By BusinessWorld / June 10, 2004



Though the industry leader shipped more phones than in the first three months of 2003, its market share slid to 28.9% from 34.6%, market research group Gartner found, as Nokia lost ground to all of its top six rivals.

Gartner also noted that the overall handset market was growing strongly, with shipments rising 34% to 153 million units in the first quarter as consumers in emerging markets embraced mobile communications.

"The big story is in Western Europe, where Nokia has lost 10 percentage points of market share," said Gartner analyst Ben Wood.

"Nokia has two fundamental problems. One is its relationship with operators to provide them with personalized phones, and the other is a product portfolio that is not competitive with the models offered by its rivals," Mr. Wood said.

Nokia warned in April that it could not match the breakneck growth of the market due to a hole in the mid-range of its handset portfolio, and said it would sacrifice profitability in the short term until its lineup was more competitive.

Nokia admitted on Tuesday it had been wrong to put its own brand name before those of the operators.

"In the past, device makers made sure to differentiate their own products. It was a huge mistake to not help the operators to differentiate their products too," said Antti Vasara, vice-president at Nokia Technology Platforms at the Mobile Handset Forum in Amsterdam.

Analysts remain worried Nokia's price cuts on some phones may not be enough to halt its market share slide, with some saying it may have to lower its current second-quarter guidance for flat to slightly lower group sales year on year.

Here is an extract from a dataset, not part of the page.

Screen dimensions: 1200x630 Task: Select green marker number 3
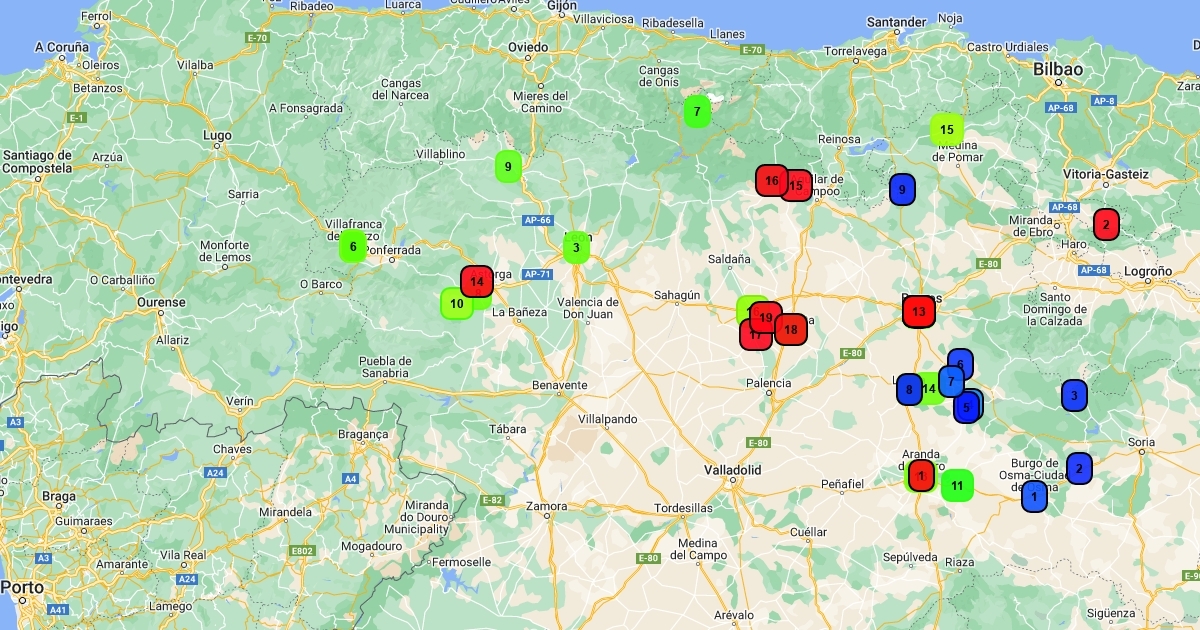(576, 247)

The first-quarter market share decline marks a sharp deterioration from the 38% share that Nokia claimed for 2003, and is a far cry from its goal of 40%.

Nokia has said it lost ground in the first quarter, but estimated its market share only fell to 35%. Its handset unit sales actually increased in the period due to the robust market demand, but it could not grow as fast as its rivals.

The Finnish firm has lost about a third of its market value since it warned on April 6 that its market share was on the decline.

Nokia shares gyrated on Tuesday after the Gartner data's release, before settling down and rising 0.2% to 11.66 euros by 1550 GMT, underperforming the DJ Stoxx European technology index, which was up 0.5%.

Gartner measures sales to consumers -- instead of sales to retailers -- and is considered the industry's best indication for actual consumer demand. Its market share data chimes with figures released by research group Strategy Analytics in April.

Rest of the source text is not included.